Following my previous writing on Stor-Age Property REIT (Stor-Age is Aging Well), the share price has done a glorious nothing since then. Which, I suppose is not a bad thing when compared to the pressure local markets have shown in the SA Inc and small cap space.
Despite this, last week, Stor-Age’s share price suddenly sank -5% in a day following a miserable update from Equites Property Fund. The latter notably reported a -21% drop in the valuation of its UK property portfolio (Equites hit by 21% UK portfolio devaluation) that sent its share price tanking too.
Given that c.54% of Stor-Age’s property portfolio lies in the UK, this is the likely trigger for the panic and sudden sell-off.
Logical and rational, but I believe it is wrong.
Firstly, Stor-Age’s model and self-storage properties are quite different to Equities’ expensively valued logistics properties. For one, self-storage properties have numerous quickly repricing rental clients (i.e. passing on inflation) which is more defensive than super long-term logistics leases signed in a different day and age to now. Secondly, Stor-Age’s ManCo platform allows it to manage other self-storage properties on behalf of others while earning capex-lite, property-valuation agnostic revenue streams (not a large part of their earnings but it is there). Finally, Stor-Age entered this period (much) more conservatively valued on its UK properties.
The final point is subtle but important. Let me try to break it down simply: Property valuations can be viewed as similar(ish) to bonds and their rental streams can be valued using an interest rate (often called a “discount rate” and/or “cap rate”). For the same stream of rentals, if a cap rate rises, then the valuation falls.
Once again, simplistically, Equites reported that “…the UK logistics property market experienced cap rate expansion, with prime logistics yields shifting outwards by 175bp from 3.25% to 5.00%.”
Doesn’t sound like much does it? But a 1.75% increase to a 3.25% starting rate is an effective collapse of -53% in the value of these rental streams (=175/325) and, thus, no real surprise that the Equites UK property valuations collapsed -21% (once a c.15~20% depreciation in our Rand is considered for Rand-based reporting).
In Stor-Age’s last reported period (ending September 2022, & confirmed with management), the REIT valued its UK properties at a weighted average cap rate of 6.02%. Already you can see how different this starting point is versus Equites 3.25% cap rate…
Still, there is likely to be an oncoming c.25bps rise in this cap rate, which is the equivalent of like-for-like rental streams being worth c.-4.2% y/y (=25/602). There are some other technicalities (like rising discounts rates), but all in all, we estimate that this downwards influence on like-for-like rental streams could actually be closer between -5% to -12%. World apart from a -53% collapse…
But here’s the thing, Stor-Age rentals have been growing.
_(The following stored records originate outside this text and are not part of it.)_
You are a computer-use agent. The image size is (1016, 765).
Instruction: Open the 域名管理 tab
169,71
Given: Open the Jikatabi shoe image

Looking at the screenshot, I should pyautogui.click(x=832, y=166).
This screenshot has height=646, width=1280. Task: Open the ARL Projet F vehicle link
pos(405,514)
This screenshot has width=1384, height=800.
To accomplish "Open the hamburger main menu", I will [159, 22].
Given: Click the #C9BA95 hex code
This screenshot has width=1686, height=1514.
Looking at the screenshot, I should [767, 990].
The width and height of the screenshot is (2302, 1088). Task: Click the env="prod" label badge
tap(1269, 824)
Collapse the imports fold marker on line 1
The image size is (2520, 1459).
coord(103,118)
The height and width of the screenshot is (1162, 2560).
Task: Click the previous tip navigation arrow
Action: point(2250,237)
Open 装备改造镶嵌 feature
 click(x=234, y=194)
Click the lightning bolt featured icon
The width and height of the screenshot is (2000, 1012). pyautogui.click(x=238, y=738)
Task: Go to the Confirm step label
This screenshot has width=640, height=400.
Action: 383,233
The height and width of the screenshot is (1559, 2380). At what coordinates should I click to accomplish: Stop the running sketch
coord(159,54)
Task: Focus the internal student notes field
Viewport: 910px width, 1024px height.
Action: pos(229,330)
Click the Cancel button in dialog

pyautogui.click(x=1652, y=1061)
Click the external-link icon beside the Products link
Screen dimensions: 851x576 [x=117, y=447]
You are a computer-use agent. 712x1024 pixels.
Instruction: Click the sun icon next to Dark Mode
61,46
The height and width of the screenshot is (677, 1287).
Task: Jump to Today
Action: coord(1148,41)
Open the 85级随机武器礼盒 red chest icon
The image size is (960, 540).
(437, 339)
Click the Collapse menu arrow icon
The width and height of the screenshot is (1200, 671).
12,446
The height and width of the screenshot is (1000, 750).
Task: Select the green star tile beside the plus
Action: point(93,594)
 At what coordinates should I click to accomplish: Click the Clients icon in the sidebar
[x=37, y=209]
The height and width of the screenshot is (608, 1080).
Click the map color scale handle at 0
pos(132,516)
In the Group’s latest update till end February 2023, management reported that UK same-store average rental rates grew +8.3% y/y (in Pounds).
And, thus, the interest rate rises are also offset by the growth in rentals. In fact, assuming a full -12% expansion in yield, the +8.3% y/y rental growth therefore implies that only a -3.7% y/y change in actual GBP-based property value should be reported soon (=-12% + 8.3%).
But Stor-Age reports in Rands, and, over this period, the Rand has sunk between 15~20% versus the Pound.
Thus, we believe that the c.54% of Stor-Age’s property portfolio that lies in the UK should not have any dramatic effect on the REIT’s coming Net Asset Value. In fact, there is a reasonable argument that this NAV could rise a bit, despite the UK pressures.
Given that the REIT’s last reported Tangible NAV was 1447cps and its current share price is below 1300cps, this could well imply that the market has gotten this sell-off wrong.